**TASK GOAL**.
Return every one of the following entries word for word, without changing anything.

**Entries on locating words and elements**.
───

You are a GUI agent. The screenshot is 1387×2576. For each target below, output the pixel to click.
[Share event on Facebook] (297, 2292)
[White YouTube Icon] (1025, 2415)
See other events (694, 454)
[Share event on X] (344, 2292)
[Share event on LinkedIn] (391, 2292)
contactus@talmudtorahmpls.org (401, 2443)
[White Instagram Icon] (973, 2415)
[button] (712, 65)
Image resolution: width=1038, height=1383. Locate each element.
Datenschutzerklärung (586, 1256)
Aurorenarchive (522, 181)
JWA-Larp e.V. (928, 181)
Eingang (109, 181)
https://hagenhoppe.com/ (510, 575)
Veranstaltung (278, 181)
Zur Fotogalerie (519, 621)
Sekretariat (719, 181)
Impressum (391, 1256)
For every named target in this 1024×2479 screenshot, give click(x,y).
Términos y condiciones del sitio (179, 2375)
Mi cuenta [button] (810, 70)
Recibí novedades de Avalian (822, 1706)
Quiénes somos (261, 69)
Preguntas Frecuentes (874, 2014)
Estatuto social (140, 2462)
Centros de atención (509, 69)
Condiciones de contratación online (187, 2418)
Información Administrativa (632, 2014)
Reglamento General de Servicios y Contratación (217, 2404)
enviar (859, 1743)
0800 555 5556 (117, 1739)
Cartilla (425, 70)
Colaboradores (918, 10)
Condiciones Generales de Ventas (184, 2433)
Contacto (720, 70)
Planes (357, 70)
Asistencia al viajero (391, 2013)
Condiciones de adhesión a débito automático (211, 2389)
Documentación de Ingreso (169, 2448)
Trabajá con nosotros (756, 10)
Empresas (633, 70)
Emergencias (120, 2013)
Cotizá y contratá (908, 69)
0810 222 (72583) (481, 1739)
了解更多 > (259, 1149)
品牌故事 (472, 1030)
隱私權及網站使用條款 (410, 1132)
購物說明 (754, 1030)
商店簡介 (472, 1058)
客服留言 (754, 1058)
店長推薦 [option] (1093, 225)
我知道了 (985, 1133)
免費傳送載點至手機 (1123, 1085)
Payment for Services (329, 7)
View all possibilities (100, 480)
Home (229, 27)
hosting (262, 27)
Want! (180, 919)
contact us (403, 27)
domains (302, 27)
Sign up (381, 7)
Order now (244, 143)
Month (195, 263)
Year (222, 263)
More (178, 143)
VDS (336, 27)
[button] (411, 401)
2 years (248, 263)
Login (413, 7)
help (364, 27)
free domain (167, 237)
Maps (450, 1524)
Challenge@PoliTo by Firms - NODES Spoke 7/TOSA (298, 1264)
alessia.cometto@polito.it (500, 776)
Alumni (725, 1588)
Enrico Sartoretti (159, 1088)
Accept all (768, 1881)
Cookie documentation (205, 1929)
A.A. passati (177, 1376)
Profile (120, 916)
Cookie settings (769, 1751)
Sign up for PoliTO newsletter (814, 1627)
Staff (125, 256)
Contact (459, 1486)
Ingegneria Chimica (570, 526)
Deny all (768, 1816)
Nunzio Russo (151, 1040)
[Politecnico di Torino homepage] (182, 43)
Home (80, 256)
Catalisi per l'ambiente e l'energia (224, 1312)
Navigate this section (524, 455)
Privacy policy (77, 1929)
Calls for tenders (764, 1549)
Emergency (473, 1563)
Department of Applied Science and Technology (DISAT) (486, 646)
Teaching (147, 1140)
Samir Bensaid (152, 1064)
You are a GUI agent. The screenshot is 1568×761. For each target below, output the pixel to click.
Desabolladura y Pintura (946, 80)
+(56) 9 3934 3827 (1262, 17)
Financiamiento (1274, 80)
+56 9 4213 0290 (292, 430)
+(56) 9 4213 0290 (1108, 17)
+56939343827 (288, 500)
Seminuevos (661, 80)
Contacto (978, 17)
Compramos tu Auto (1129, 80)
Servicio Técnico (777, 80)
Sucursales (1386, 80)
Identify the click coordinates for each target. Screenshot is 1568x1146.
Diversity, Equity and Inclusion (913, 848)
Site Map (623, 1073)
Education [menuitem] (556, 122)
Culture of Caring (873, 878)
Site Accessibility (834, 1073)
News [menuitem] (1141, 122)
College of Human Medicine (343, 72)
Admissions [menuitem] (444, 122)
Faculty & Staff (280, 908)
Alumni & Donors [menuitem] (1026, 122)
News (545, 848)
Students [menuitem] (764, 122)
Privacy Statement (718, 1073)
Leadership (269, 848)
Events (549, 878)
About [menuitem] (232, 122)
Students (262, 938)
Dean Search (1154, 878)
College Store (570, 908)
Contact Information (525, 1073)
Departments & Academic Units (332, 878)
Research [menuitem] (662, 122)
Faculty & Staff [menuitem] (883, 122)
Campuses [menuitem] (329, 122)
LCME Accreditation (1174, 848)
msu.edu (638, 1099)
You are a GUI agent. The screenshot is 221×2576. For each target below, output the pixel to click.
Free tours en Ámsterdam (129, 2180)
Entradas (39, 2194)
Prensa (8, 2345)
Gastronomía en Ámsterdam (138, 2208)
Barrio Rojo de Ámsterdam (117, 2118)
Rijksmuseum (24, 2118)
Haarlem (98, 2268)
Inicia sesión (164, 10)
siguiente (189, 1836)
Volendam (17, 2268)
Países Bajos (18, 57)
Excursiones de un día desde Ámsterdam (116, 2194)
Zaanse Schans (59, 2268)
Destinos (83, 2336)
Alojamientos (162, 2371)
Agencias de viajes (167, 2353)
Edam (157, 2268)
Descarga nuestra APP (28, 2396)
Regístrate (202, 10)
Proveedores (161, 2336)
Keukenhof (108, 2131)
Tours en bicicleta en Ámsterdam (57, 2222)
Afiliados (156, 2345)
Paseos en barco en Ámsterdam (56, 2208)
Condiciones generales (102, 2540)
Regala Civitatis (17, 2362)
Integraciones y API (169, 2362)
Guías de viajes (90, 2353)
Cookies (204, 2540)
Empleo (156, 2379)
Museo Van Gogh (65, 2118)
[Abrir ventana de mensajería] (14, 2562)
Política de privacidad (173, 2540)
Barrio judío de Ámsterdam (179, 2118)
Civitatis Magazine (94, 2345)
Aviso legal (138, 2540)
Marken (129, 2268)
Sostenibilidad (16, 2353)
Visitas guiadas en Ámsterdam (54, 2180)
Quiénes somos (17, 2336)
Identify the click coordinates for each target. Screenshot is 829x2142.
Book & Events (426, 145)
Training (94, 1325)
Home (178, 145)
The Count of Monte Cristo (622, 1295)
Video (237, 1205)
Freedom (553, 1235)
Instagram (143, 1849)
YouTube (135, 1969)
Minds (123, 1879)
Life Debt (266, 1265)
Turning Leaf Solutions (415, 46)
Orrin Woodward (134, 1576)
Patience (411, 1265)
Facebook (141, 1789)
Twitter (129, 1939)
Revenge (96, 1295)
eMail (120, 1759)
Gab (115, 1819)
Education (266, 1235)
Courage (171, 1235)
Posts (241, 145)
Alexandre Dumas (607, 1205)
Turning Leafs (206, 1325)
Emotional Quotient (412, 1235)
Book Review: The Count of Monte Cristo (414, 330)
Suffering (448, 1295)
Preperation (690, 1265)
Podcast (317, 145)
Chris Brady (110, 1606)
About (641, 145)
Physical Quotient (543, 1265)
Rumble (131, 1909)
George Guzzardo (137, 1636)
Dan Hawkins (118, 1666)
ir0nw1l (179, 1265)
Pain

───

**TASK SOLUTION**.
You are a GUI agent. The screenshot is 1387×2576. For each target below, output the pixel to click.
[Share event on Facebook] (297, 2292)
[White YouTube Icon] (1025, 2415)
See other events (694, 454)
[Share event on X] (344, 2292)
[Share event on LinkedIn] (391, 2292)
contactus@talmudtorahmpls.org (401, 2443)
[White Instagram Icon] (973, 2415)
[button] (712, 65)
Image resolution: width=1038, height=1383. Locate each element.
Datenschutzerklärung (586, 1256)
Aurorenarchive (522, 181)
JWA-Larp e.V. (928, 181)
Eingang (109, 181)
https://hagenhoppe.com/ (510, 575)
Veranstaltung (278, 181)
Zur Fotogalerie (519, 621)
Sekretariat (719, 181)
Impressum (391, 1256)
For every named target in this 1024×2479 screenshot, give click(x,y).
Términos y condiciones del sitio (179, 2375)
Mi cuenta [button] (810, 70)
Recibí novedades de Avalian (822, 1706)
Quiénes somos (261, 69)
Preguntas Frecuentes (874, 2014)
Estatuto social (140, 2462)
Centros de atención (509, 69)
Condiciones de contratación online (187, 2418)
Información Administrativa (632, 2014)
Reglamento General de Servicios y Contratación (217, 2404)
enviar (859, 1743)
0800 555 5556 (117, 1739)
Cartilla (425, 70)
Colaboradores (918, 10)
Condiciones Generales de Ventas (184, 2433)
Contacto (720, 70)
Planes (357, 70)
Asistencia al viajero (391, 2013)
Condiciones de adhesión a débito automático (211, 2389)
Documentación de Ingreso (169, 2448)
Trabajá con nosotros (756, 10)
Empresas (633, 70)
Emergencias (120, 2013)
Cotizá y contratá (908, 69)
0810 222 (72583) (481, 1739)
了解更多 > (259, 1149)
品牌故事 (472, 1030)
隱私權及網站使用條款 (410, 1132)
購物說明 (754, 1030)
商店簡介 (472, 1058)
客服留言 (754, 1058)
店長推薦 [option] (1093, 225)
我知道了 (985, 1133)
免費傳送載點至手機 (1123, 1085)
Payment for Services (329, 7)
View all possibilities (100, 480)
Home (229, 27)
hosting (262, 27)
Want! (180, 919)
contact us (403, 27)
domains (302, 27)
Sign up (381, 7)
Order now (244, 143)
Month (195, 263)
Year (222, 263)
More (178, 143)
VDS (336, 27)
[button] (411, 401)
2 years (248, 263)
Login (413, 7)
help (364, 27)
free domain (167, 237)
Maps (450, 1524)
Challenge@PoliTo by Firms - NODES Spoke 7/TOSA (298, 1264)
alessia.cometto@polito.it (500, 776)
Alumni (725, 1588)
Enrico Sartoretti (159, 1088)
Accept all (768, 1881)
Cookie documentation (205, 1929)
A.A. passati (177, 1376)
Profile (120, 916)
Cookie settings (769, 1751)
Sign up for PoliTO newsletter (814, 1627)
Staff (125, 256)
Contact (459, 1486)
Ingegneria Chimica (570, 526)
Deny all (768, 1816)
Nunzio Russo (151, 1040)
[Politecnico di Torino homepage] (182, 43)
Home (80, 256)
Catalisi per l'ambiente e l'energia (224, 1312)
Navigate this section (524, 455)
Privacy policy (77, 1929)
Calls for tenders (764, 1549)
Emergency (473, 1563)
Department of Applied Science and Technology (DISAT) (486, 646)
Teaching (147, 1140)
Samir Bensaid (152, 1064)
You are a GUI agent. The screenshot is 1568×761. For each target below, output the pixel to click.
Desabolladura y Pintura (946, 80)
+(56) 9 3934 3827 (1262, 17)
Financiamiento (1274, 80)
+56 9 4213 0290 (292, 430)
+(56) 9 4213 0290 (1108, 17)
+56939343827 (288, 500)
Seminuevos (661, 80)
Contacto (978, 17)
Compramos tu Auto (1129, 80)
Servicio Técnico (777, 80)
Sucursales (1386, 80)
Identify the click coordinates for each target. Screenshot is 1568x1146.
Diversity, Equity and Inclusion (913, 848)
Site Map (623, 1073)
Education [menuitem] (556, 122)
Culture of Caring (873, 878)
Site Accessibility (834, 1073)
News [menuitem] (1141, 122)
College of Human Medicine (343, 72)
Admissions [menuitem] (444, 122)
Faculty & Staff (280, 908)
Alumni & Donors [menuitem] (1026, 122)
News (545, 848)
Students [menuitem] (764, 122)
Privacy Statement (718, 1073)
Leadership (269, 848)
Events (549, 878)
About [menuitem] (232, 122)
Students (262, 938)
Dean Search (1154, 878)
College Store (570, 908)
Contact Information (525, 1073)
Departments & Academic Units (332, 878)
Research [menuitem] (662, 122)
Faculty & Staff [menuitem] (883, 122)
Campuses [menuitem] (329, 122)
LCME Accreditation (1174, 848)
msu.edu (638, 1099)
You are a GUI agent. The screenshot is 221×2576. For each target below, output the pixel to click.
Free tours en Ámsterdam (129, 2180)
Entradas (39, 2194)
Prensa (8, 2345)
Gastronomía en Ámsterdam (138, 2208)
Barrio Rojo de Ámsterdam (117, 2118)
Rijksmuseum (24, 2118)
Haarlem (98, 2268)
Inicia sesión (164, 10)
siguiente (189, 1836)
Volendam (17, 2268)
Países Bajos (18, 57)
Excursiones de un día desde Ámsterdam (116, 2194)
Zaanse Schans (59, 2268)
Destinos (83, 2336)
Alojamientos (162, 2371)
Agencias de viajes (167, 2353)
Edam (157, 2268)
Descarga nuestra APP (28, 2396)
Regístrate (202, 10)
Proveedores (161, 2336)
Keukenhof (108, 2131)
Tours en bicicleta en Ámsterdam (57, 2222)
Afiliados (156, 2345)
Paseos en barco en Ámsterdam (56, 2208)
Condiciones generales (102, 2540)
Regala Civitatis (17, 2362)
Integraciones y API (169, 2362)
Guías de viajes (90, 2353)
Cookies (204, 2540)
Empleo (156, 2379)
Museo Van Gogh (65, 2118)
[Abrir ventana de mensajería] (14, 2562)
Política de privacidad (173, 2540)
Barrio judío de Ámsterdam (179, 2118)
Civitatis Magazine (94, 2345)
Aviso legal (138, 2540)
Marken (129, 2268)
Sostenibilidad (16, 2353)
Visitas guiadas en Ámsterdam (54, 2180)
Quiénes somos (17, 2336)
Identify the click coordinates for each target. Screenshot is 829x2142.
Book & Events (426, 145)
Training (94, 1325)
Home (178, 145)
The Count of Monte Cristo (622, 1295)
Video (237, 1205)
Freedom (553, 1235)
Instagram (143, 1849)
YouTube (135, 1969)
Minds (123, 1879)
Life Debt (266, 1265)
Turning Leaf Solutions (415, 46)
Orrin Woodward (134, 1576)
Patience (411, 1265)
Facebook (141, 1789)
Twitter (129, 1939)
Revenge (96, 1295)
eMail (120, 1759)
Gab (115, 1819)
Education (266, 1235)
Courage (171, 1235)
Posts (241, 145)
Alexandre Dumas (607, 1205)
Turning Leafs (206, 1325)
Emotional Quotient (412, 1235)
Book Review: The Count of Monte Cristo (414, 330)
Suffering (448, 1295)
Preperation (690, 1265)
Podcast (317, 145)
Chris Brady (110, 1606)
About (641, 145)
Physical Quotient (543, 1265)
Rumble (131, 1909)
George Guzzardo (137, 1636)
Dan Hawkins (118, 1666)
ir0nw1l (179, 1265)
Pain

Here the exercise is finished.